UK boating numbers on canals and rivers increase

numbers on canals and rivers increase
numbers on canals and rivers increase

The UK Canal and River Trust’s national boat count shows an increase in boaters using the canals across England and Wales over the last three years. The last full annual boat count took place in 2019, with the pandemic affecting the counts scheduled for 2020 and 2021. The count reveals that the number of boaters rose by 3.3 per cent across England and Wales and there was also a licence compliance rate of 94.1 per cent.

Over the course of the last three years the survey shows a slight drop in the percentage of licensed boats, down from 96.5 per cent in 2019 to 94.1 per cent this year, together with an increase in boats taking a licence without a home mooring with indications that boats appear to have left marinas to continuously cruise.

Matthew Symonds, national boating manager at Canal & River Trust, says: “The last few years have been difficult for most of us, including many boaters. The rise in the number of boats sighted, and the slight fall in licence compliance, could suggest that pressures stemming from the pandemic and the cost-of-living crisis are affecting use of the waterways.”
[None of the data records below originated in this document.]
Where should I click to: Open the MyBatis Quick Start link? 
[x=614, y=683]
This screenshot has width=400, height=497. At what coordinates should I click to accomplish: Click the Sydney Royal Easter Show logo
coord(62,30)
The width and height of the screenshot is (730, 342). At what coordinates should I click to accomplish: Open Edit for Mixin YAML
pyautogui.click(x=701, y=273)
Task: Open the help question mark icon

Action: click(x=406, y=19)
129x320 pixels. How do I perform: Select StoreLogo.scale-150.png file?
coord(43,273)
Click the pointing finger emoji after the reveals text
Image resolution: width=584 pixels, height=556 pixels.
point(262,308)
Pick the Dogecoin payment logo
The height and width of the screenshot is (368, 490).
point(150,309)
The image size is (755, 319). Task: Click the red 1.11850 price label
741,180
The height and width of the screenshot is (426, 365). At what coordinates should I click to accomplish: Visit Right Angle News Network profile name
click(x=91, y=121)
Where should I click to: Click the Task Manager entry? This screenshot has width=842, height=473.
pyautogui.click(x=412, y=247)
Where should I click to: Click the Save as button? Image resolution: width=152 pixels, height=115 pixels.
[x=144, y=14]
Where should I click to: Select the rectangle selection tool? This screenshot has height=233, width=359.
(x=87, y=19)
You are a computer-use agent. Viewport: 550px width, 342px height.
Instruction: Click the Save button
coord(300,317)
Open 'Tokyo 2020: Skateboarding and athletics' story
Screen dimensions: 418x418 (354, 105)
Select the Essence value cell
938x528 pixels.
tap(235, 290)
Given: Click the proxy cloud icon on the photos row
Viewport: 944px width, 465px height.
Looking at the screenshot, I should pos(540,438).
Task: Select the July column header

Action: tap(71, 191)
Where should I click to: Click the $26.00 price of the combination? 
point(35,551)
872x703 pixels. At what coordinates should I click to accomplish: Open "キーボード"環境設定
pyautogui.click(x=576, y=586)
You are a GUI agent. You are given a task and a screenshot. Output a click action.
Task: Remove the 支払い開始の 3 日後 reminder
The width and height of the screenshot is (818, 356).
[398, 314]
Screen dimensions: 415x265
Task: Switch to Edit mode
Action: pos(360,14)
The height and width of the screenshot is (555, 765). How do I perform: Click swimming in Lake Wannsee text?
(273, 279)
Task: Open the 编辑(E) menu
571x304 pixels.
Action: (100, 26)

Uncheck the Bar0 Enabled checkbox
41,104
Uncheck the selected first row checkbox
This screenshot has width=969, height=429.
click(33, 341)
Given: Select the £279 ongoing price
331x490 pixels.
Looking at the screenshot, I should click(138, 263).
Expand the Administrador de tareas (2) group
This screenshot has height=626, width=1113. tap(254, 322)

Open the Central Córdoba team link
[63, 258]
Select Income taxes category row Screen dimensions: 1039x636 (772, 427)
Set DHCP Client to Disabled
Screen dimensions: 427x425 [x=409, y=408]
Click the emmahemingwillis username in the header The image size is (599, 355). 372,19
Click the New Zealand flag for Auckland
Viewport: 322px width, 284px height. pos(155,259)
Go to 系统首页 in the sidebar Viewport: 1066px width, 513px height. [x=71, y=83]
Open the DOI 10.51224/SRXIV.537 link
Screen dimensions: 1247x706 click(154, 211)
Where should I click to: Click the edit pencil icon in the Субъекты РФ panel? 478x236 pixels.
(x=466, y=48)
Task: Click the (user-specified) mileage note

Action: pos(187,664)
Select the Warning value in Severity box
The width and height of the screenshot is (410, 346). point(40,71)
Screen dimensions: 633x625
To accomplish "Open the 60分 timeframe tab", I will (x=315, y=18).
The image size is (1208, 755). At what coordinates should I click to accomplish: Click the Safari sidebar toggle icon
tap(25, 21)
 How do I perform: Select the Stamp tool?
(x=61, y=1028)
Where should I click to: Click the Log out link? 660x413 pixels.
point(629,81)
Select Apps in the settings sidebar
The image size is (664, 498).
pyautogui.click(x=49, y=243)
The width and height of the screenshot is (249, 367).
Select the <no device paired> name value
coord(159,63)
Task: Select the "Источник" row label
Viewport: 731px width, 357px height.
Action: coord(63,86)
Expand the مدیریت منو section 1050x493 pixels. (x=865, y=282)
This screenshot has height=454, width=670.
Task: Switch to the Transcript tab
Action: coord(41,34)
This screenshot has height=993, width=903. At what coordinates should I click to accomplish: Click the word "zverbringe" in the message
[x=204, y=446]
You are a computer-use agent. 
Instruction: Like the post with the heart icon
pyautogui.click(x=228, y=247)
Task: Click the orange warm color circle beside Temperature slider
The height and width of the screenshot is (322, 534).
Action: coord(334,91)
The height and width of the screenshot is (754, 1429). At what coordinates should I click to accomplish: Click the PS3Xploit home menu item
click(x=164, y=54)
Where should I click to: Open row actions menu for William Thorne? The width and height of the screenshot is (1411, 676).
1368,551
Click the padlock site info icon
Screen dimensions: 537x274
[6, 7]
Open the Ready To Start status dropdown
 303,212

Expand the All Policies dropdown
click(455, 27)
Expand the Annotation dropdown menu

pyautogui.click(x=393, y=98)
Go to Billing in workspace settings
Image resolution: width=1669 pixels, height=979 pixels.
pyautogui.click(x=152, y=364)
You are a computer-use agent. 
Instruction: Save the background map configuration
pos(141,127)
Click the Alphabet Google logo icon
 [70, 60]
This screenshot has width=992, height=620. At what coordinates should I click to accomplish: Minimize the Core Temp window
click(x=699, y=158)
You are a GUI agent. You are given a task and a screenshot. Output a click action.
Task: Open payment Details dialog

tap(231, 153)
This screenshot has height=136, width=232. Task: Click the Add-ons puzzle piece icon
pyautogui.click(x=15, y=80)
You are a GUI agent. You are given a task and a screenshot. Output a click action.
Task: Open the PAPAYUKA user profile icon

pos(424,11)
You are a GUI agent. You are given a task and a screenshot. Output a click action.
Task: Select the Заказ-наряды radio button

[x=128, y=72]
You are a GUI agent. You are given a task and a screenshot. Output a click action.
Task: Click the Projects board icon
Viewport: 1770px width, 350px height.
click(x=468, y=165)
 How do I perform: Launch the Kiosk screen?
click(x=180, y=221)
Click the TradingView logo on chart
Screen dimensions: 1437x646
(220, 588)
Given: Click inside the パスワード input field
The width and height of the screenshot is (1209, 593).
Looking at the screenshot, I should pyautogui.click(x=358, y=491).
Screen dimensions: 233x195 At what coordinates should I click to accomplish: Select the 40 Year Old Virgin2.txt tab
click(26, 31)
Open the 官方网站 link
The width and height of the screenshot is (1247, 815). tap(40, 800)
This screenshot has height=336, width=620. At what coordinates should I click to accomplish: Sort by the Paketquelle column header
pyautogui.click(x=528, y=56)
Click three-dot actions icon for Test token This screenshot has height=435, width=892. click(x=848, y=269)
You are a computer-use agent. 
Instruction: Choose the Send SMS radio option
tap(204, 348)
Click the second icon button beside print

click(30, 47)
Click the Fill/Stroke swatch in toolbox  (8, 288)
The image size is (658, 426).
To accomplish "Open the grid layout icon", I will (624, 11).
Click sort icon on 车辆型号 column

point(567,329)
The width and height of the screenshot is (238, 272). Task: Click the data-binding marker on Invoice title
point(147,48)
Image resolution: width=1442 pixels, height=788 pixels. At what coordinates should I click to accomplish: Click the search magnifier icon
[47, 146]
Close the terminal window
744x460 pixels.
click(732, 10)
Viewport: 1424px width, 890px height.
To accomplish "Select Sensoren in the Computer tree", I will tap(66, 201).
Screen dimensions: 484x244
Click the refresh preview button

Whilst compliance decreased in all trust regions, the relative decrease was greatest in Yorkshire & North-East and the East Midlands. The East Midlands also saw the greatest growth in boat numbers, with a 13.3 per cent increase on 2019, followed by the North West (5.8 per cent) and London (4.8 per cent).

Symonds adds: “The cost of maintaining the canal network is also rapidly increasing and the damaging effects of climate change are growing more frequent, which means that the income from boat licences, around 10% of our total, is even more important for managing and maintaining the network for navigation.

“We supported many boaters throughout the pandemic and will continue to do so where this is needed. Our Boat Licence Customer Support team is out every day helping boaters who might be struggling with their licence requirements and we always urge boaters to talk to us, and in most cases we’re able to find a way to keep people on the water.”

The trust says that on occasion, it does have to take robust action to remove boats when all other avenues have failed. In 2021-22, 100 boats were removed from its navigations as they were unlicensed, despite the Boat Licence customer support team’s best efforts to resolve matters; many were abandoned boats.